(Recorded data)
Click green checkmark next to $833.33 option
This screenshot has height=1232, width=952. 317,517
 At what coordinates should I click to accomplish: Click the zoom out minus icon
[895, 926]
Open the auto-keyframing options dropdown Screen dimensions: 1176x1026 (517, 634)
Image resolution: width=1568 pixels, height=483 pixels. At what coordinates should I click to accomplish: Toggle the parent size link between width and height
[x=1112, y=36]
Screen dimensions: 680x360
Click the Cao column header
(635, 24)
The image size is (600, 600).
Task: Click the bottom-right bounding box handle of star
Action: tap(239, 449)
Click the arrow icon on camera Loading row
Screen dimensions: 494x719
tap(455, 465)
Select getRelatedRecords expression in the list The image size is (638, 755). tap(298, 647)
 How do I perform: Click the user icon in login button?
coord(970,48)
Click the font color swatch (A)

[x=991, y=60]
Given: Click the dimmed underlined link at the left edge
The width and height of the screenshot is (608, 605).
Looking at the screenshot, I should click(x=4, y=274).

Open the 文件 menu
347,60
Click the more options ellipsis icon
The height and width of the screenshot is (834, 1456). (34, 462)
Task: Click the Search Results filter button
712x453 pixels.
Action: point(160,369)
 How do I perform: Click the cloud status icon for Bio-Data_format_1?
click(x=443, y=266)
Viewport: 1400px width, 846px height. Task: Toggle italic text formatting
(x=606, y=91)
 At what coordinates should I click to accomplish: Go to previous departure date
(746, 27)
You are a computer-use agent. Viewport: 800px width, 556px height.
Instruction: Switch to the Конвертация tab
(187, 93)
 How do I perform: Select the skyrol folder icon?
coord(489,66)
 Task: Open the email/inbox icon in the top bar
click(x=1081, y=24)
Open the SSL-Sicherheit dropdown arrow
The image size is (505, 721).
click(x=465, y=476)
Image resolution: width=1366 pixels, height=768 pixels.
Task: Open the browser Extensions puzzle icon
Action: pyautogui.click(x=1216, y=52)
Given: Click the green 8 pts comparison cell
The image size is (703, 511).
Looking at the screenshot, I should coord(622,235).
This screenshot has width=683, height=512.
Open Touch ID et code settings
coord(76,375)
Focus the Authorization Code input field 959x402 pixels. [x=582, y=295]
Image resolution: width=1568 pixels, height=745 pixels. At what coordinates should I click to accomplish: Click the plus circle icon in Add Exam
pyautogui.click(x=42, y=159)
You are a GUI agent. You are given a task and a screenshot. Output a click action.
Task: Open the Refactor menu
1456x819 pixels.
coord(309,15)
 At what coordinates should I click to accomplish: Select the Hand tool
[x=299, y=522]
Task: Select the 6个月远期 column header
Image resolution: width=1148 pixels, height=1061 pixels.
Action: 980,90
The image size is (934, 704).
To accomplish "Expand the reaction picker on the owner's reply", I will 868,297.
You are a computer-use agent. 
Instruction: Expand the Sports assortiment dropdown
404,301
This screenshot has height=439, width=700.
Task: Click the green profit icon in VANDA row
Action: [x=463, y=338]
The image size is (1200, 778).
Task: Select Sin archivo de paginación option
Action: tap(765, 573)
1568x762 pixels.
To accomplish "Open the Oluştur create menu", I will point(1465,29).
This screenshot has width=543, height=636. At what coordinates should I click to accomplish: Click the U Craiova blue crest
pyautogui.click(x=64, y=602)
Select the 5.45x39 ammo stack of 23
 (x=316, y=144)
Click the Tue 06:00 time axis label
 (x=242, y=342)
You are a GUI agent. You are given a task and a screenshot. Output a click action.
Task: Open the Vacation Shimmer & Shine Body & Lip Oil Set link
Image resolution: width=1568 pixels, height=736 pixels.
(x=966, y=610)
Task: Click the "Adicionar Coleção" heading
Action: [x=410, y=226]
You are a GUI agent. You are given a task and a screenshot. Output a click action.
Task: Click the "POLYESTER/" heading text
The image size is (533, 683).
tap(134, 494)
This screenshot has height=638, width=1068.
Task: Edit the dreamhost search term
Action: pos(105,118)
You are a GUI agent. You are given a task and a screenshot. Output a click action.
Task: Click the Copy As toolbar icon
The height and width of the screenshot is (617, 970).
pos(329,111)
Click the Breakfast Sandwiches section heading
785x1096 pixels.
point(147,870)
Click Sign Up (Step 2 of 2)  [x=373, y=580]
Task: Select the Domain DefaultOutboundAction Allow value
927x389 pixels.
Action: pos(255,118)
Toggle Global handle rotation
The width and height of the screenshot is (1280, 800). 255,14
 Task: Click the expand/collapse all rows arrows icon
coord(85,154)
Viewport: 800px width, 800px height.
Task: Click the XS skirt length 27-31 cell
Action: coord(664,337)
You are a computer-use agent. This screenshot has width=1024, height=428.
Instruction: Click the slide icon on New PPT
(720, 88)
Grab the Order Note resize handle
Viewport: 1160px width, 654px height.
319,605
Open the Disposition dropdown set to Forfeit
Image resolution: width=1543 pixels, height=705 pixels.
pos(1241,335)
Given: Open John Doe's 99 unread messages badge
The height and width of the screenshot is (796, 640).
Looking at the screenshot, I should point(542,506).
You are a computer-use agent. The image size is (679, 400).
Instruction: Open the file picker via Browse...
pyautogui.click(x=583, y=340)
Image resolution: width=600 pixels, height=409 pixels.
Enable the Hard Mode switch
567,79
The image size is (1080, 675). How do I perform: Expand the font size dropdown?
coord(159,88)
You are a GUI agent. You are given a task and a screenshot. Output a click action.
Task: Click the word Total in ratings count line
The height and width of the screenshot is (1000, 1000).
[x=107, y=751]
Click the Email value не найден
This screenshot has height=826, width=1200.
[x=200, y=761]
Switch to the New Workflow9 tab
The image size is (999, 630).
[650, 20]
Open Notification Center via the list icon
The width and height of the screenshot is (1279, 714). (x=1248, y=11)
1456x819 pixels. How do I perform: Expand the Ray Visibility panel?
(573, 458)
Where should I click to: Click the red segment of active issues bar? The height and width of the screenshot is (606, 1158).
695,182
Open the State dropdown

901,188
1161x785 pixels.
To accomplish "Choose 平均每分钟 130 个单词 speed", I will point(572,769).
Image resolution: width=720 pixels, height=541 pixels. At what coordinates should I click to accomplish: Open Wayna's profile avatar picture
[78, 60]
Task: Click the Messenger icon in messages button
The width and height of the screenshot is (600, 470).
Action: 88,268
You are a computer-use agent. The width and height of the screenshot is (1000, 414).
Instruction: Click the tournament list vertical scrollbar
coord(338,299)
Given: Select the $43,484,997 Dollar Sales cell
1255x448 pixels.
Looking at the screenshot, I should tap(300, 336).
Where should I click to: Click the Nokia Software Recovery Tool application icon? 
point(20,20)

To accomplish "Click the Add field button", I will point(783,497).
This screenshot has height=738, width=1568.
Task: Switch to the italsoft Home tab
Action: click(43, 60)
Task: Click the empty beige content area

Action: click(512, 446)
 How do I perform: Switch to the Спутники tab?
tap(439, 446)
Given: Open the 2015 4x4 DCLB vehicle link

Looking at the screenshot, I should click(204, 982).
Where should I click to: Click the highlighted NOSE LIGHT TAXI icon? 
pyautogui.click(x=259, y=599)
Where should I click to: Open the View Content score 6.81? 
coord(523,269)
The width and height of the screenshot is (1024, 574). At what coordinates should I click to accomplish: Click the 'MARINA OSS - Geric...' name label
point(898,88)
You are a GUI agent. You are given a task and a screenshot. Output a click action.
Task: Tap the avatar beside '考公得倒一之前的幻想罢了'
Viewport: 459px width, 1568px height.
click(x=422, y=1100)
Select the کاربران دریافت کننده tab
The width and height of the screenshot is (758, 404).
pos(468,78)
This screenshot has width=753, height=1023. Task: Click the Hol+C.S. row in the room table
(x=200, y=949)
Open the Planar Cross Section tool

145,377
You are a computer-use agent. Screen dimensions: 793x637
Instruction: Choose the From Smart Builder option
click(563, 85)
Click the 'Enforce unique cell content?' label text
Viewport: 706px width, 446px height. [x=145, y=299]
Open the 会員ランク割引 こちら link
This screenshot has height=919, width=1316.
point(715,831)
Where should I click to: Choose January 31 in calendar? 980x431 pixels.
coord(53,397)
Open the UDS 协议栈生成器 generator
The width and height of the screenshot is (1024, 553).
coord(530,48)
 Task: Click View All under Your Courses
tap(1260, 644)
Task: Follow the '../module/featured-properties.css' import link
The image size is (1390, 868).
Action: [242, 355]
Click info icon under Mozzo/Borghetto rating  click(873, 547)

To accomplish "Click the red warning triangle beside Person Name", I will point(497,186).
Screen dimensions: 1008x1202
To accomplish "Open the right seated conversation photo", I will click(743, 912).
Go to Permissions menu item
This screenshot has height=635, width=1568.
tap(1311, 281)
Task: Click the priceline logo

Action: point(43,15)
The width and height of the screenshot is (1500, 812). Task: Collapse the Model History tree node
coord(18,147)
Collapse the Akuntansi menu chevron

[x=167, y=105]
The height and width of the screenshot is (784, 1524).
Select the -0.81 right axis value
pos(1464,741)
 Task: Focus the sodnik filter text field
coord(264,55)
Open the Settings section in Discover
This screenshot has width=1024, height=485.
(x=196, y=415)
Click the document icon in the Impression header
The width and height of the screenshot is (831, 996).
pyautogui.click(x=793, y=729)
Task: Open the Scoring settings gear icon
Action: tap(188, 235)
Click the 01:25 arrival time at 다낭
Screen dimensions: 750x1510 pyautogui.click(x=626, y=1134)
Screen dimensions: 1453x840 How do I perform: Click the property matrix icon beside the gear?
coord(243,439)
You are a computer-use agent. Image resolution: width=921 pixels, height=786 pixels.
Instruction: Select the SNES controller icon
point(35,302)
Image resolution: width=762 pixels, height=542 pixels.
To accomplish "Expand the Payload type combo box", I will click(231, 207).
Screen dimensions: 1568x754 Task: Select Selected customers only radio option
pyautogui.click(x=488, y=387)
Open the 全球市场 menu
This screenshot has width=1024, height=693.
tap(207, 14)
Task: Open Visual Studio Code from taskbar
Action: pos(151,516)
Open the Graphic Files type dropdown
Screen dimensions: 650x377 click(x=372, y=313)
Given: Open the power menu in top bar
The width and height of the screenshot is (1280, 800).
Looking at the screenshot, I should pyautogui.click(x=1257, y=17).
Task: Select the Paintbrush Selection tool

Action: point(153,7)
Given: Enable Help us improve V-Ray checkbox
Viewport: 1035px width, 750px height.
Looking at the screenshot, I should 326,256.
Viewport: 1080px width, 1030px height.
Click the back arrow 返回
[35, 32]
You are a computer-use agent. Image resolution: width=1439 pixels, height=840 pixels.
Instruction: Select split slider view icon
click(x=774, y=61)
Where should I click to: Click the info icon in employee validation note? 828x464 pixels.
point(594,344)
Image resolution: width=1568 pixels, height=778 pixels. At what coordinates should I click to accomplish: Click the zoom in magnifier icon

(GIVEN TASK) Return the entries above from the line with "Select the 5.45x39 ammo stack of 23" to the line with "Action: coord(664,337)", copied word for word.

(RESPONSE TO THIS EXERCISE)
Select the 5.45x39 ammo stack of 23
 (x=316, y=144)
Click the Tue 06:00 time axis label
 (x=242, y=342)
You are a GUI agent. You are given a task and a screenshot. Output a click action.
Task: Open the Vacation Shimmer & Shine Body & Lip Oil Set link
Image resolution: width=1568 pixels, height=736 pixels.
(x=966, y=610)
Task: Click the "Adicionar Coleção" heading
Action: [x=410, y=226]
You are a GUI agent. You are given a task and a screenshot. Output a click action.
Task: Click the "POLYESTER/" heading text
The image size is (533, 683).
tap(134, 494)
This screenshot has height=638, width=1068.
Task: Edit the dreamhost search term
Action: pos(105,118)
You are a GUI agent. You are given a task and a screenshot. Output a click action.
Task: Click the Copy As toolbar icon
The height and width of the screenshot is (617, 970).
pos(329,111)
Click the Breakfast Sandwiches section heading
785x1096 pixels.
point(147,870)
Click Sign Up (Step 2 of 2)  [x=373, y=580]
Task: Select the Domain DefaultOutboundAction Allow value
927x389 pixels.
Action: pos(255,118)
Toggle Global handle rotation
The width and height of the screenshot is (1280, 800). 255,14
 Task: Click the expand/collapse all rows arrows icon
coord(85,154)
Viewport: 800px width, 800px height.
Task: Click the XS skirt length 27-31 cell
Action: coord(664,337)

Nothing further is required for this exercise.